At first it seemed a huge, obscene lie: the news of his
death. It did not seem possible – he had been busy as always the weekend
before, at a human rights convention in Anantapur, to mark 10 years of
Human Rights Forum, the organisation he and others started in 1998. That
had become a pattern almost, that he would leave for the districts on the
weekends, to enquire into rights violations – land-grabbing by the state
or private agencies for special economic zones; hazardous opencast mining,
farmers’ suicides, health issues in Adivasi communities…
Balagopal was not just another civil liberties man: A
brilliant mathematician who gave up his academic vocation for a public
life, a public intellectual, alive to ethical doubts and concerns yet
committed to being political and accountable in the here and now of
history, he sought to link thought, action, consciousness… For many of us
the manner in which he lived his life was as important as what he said: he
was like a moral compass that you turned to, to check your own political
orientation and direction.
Without intending to or wanting to, he became a conscience
keeper. In this sense, it was a great public life but nevertheless one
that mattered to many in the intimate and silent corners of their hearts
and minds.
For nearly two decades Balagopal had worked hard and
argued much to deepen and broaden our understanding of democracy in this
country – precept and practice came together in his work as he wrote, took
up legal cases, organised fact-finding missions and called attention to
the darker aspects of state power and authority in India. His civil rights
work acquired great visibility in the early 1980s when he was general
secretary of the Andhra Pradesh Civil Liberties Committee (APCLC). Those
were the years of the infamous encounter deaths which ended the lives of
several idealistic communist militants belonging to the erstwhile People’s
War Group and their supporters in rural and tribal Andhra.

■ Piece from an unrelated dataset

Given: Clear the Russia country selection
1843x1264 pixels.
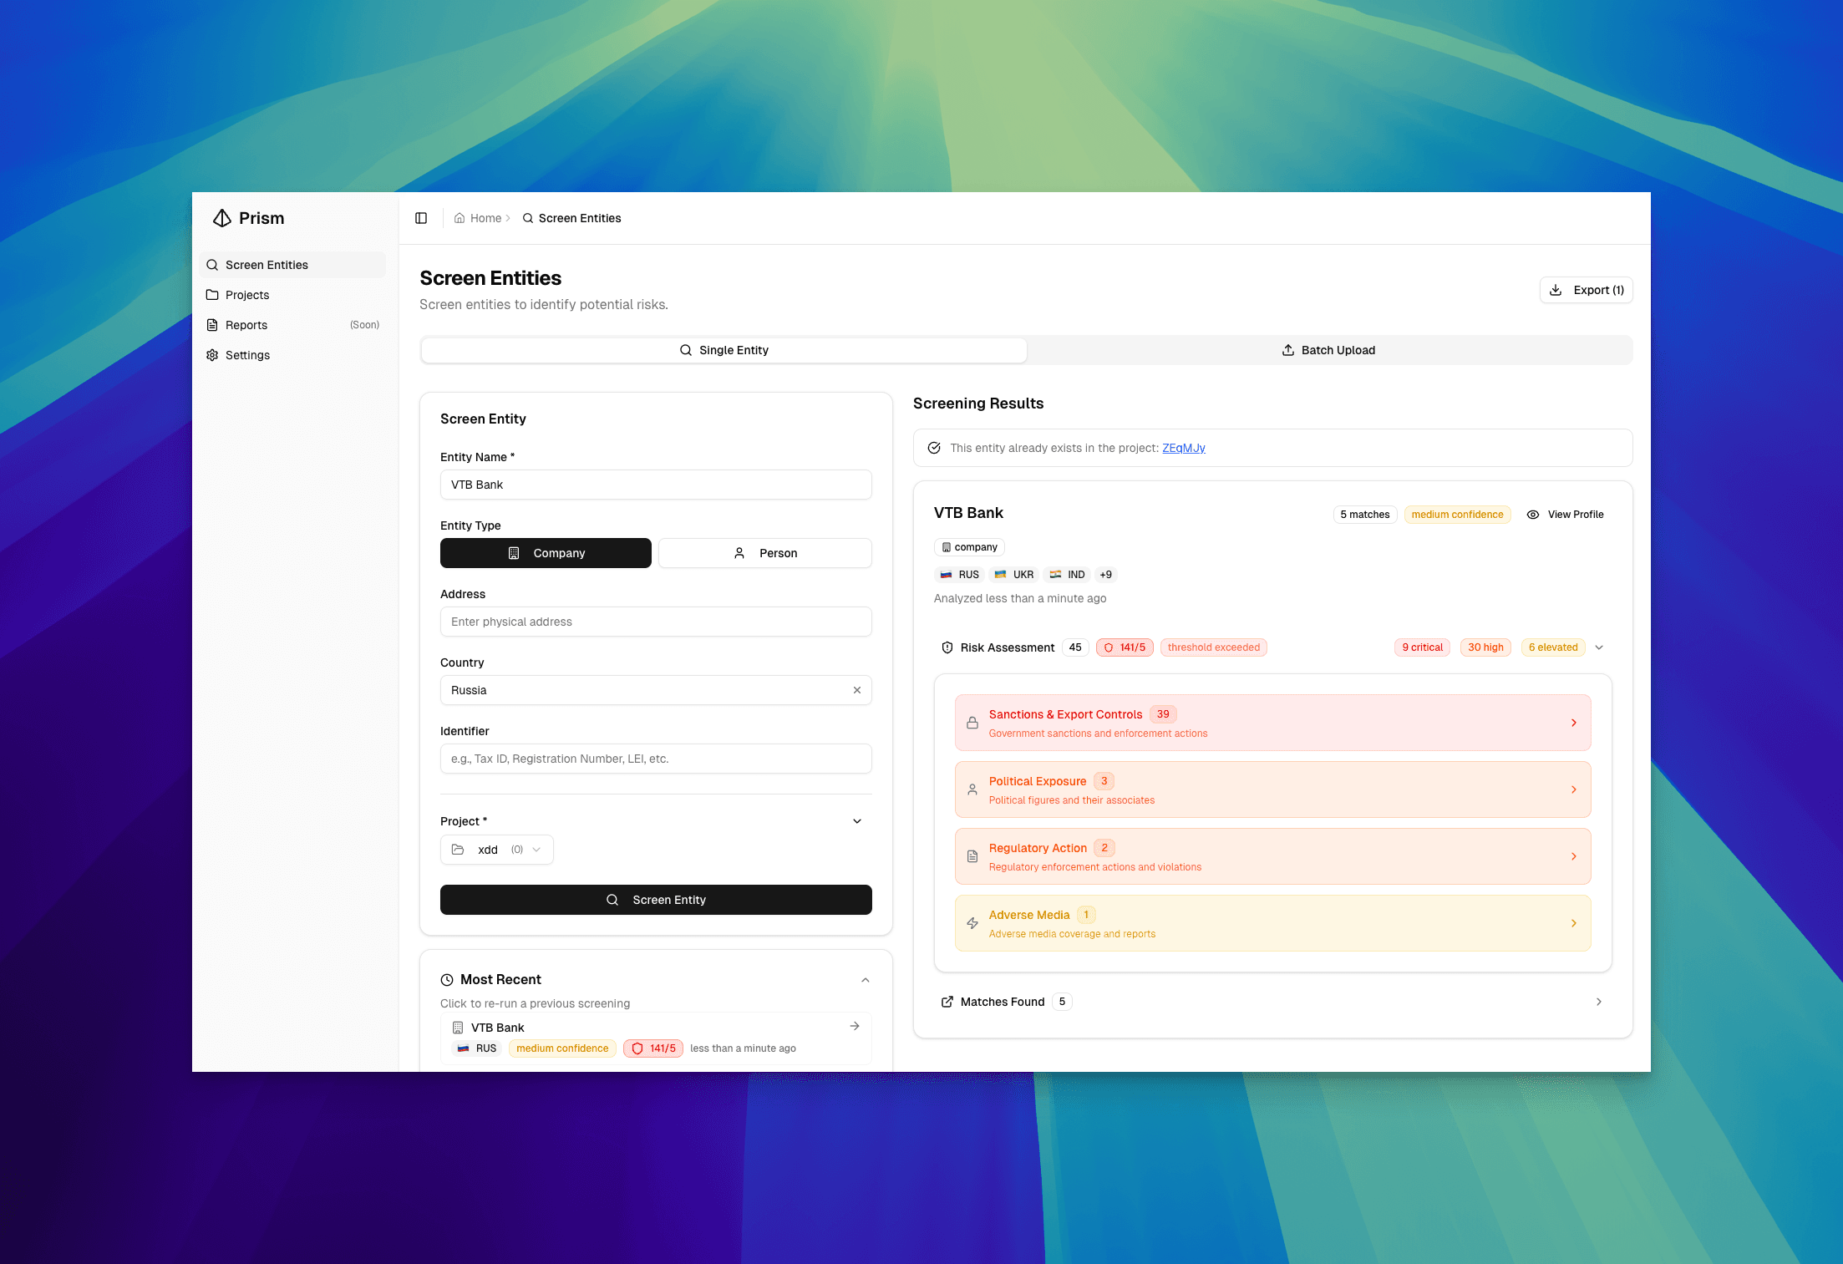Looking at the screenshot, I should pyautogui.click(x=857, y=690).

During those years of the ‘long knives’ and draconian laws
he faced threats to his life, was kidnapped by a vigilante group widely
believed to be linked to the state police, arrested on a trumped up charge
of murdering a subinspector… He survived all that and during the end of
that period, around the mid-1990s, began to write of the importance of
thinking about rights violations in a broader and more expansive context.
While agreeing that state violence against its citizens
and the impunity with which it was often carried out was the worst
possible threat to democracy, he called attention to rights violations in
other contexts. Structured inequality, whether of caste or gender, he
argued, was as much a source of these violations. Further, he reasoned,
the reactive violence of communist militants as well as the spate of
killings that the latter carried out in the name of carrying out a ‘class’
war often ended in the deaths of vulnerable citizens or minor state
functionaries even as it left intact the real and material structures of
state power. He argued too of the importance of democracy, of the rights
guaranteed in the Constitution – for these had come about as a result of
people’s struggles and movements and rights groups had to learn to defend
these hard won historical legacies.
During this period he wrote on other things as well – the
late 1980s and early 1990s saw him respond critically to Gail Omvedt’s
articles on the Shetkari Sanghatana (in the Economic & Political Weekly).
His insistence on retaining a radical class approach to the politics of
the Indian peasantry helped bracket and problematise Gail’s novel approach
to the unequal relationship between the country and the city. However, he
was no dogmatist. In the course of thinking through the ethics and
politics of communist violence he asked deep and searching questions about
Left politics and theory. He drew upon theories in psychology,
existentialism, and ruminated over the human condition as such, as he
attempted to square the ethical imperative that lies at the heart of the
socialist imagination with the sometimes violent political practice of
Left militants.
Meanwhile, there was work to be done: Kashmir and the
North-east were causes that took him away regularly from Hyderabad. His
writings on Kashmir, dispassionate, wry and acute in their analysis of the
Indian state and army, and the complicit role of Indian journalism in
rendering murky, everyday news from the valley, were unparalleled. He took
to studying other movements, especially the anti-caste movements in
western and southern India, and produced, as was his wont, stunning
observations on the caste order: Caste, he noted, is a production
relationship, defining your access to goods and resources, limiting,
restricting your choices until you actually fought for them.
This rich medley of ideas had since come to inform his
many concerns and for the past year and more have helped illuminate – for
many of us – the continuing anti-people and pro-capitalist stances of the
Indian state, the role of pro-state vigilante groups such as the Salwa
Judum in stymieing dissent as well as the hugely problematic use of
violence by the Maoists, especially in contexts where popular mobilisation
is possible and capable of challenging authority.
In one of his latest articles on violence and
non-violence, he noted that it was important not to be dogmatic about the
use of violence; equally, it was necessary to be alive to the limits of
violence, about what it could achieve in the face of capitalist
rationality and state terror. He did not counsel a simplistic pacifism;
rather, he spoke of the importance of mobilising people, of creating
agitational movements…
And this is how perhaps how he would like to be
remembered: as one who trusted to radical popular protest, who at all
times wished to examine the ethics of such protests, wanting to constantly
test precept against practice as well as the other way around.